PROBLEM DETAILS => Of the lines below, write out exactly those from the line with "At what coordinates" through the line with "Viewport: 1233px width, 570px height.", both included, and skip the rest.

DATA SUPPLIED =>
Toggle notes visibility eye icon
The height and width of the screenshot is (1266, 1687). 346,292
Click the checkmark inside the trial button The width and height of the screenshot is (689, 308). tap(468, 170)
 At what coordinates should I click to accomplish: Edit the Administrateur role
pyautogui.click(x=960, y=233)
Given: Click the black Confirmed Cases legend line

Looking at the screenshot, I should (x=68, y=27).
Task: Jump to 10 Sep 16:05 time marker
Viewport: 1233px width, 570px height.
--
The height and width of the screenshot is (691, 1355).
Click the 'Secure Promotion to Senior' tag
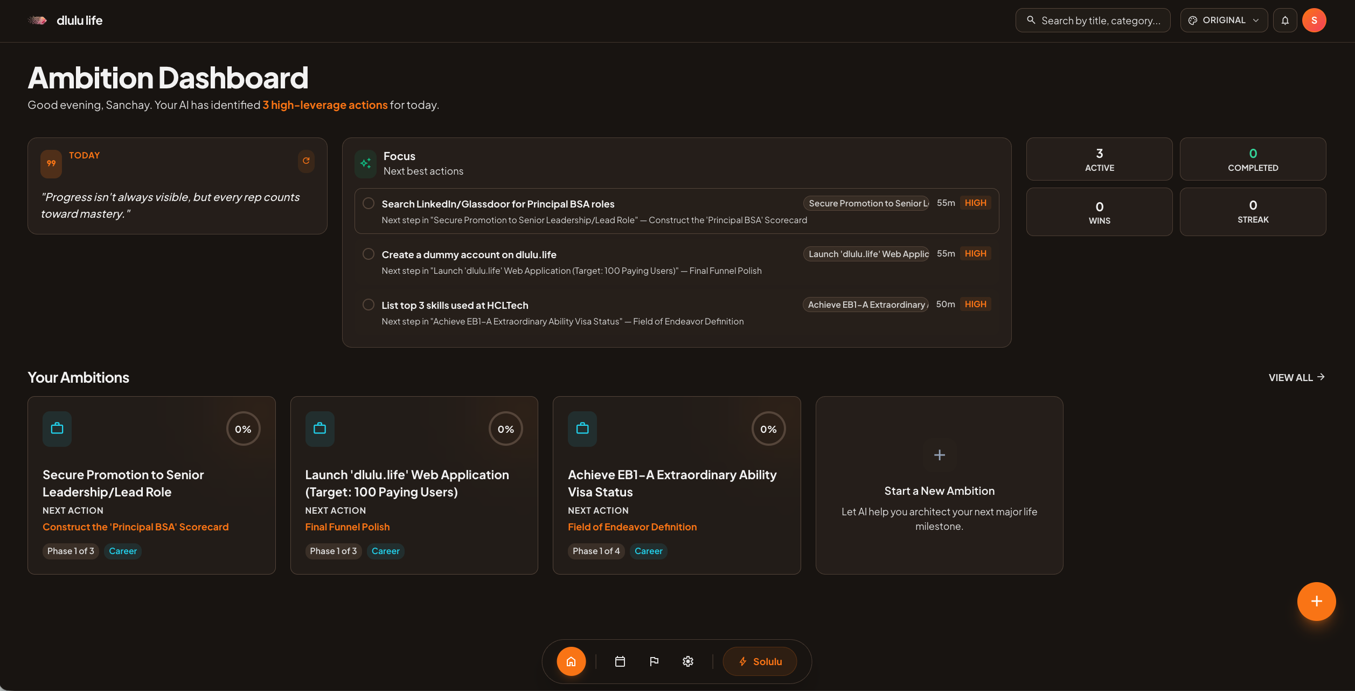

WRITTEN RESPONSE =>
 At what coordinates should I click to accomplish: Edit the Administrateur role
pyautogui.click(x=960, y=233)
Given: Click the black Confirmed Cases legend line

Looking at the screenshot, I should (x=68, y=27).
Task: Jump to 10 Sep 16:05 time marker
Viewport: 1233px width, 570px height.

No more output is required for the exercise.